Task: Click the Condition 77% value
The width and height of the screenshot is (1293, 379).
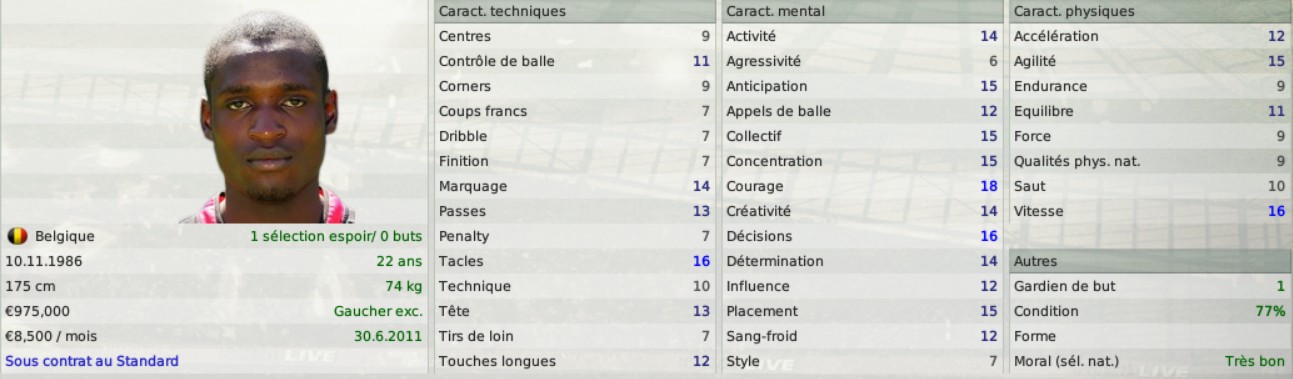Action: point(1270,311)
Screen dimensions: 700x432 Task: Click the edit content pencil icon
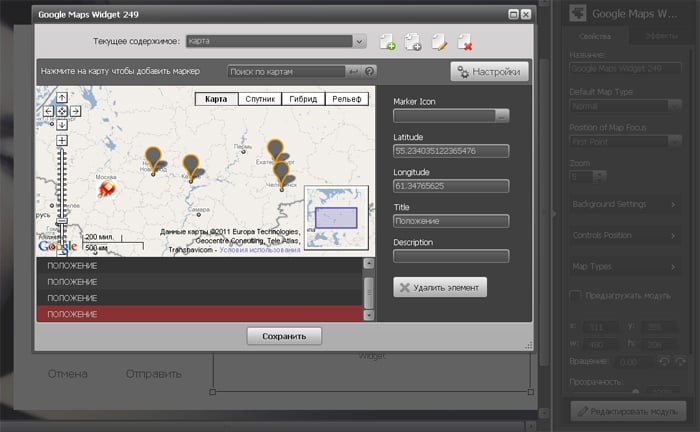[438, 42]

> [Try it]: With the images removed, write out all of the material above exactly.

> [Task output]:
Task: Click the Condition 77% value
The width and height of the screenshot is (1293, 379).
Action: point(1270,311)
Screen dimensions: 700x432 Task: Click the edit content pencil icon
[438, 42]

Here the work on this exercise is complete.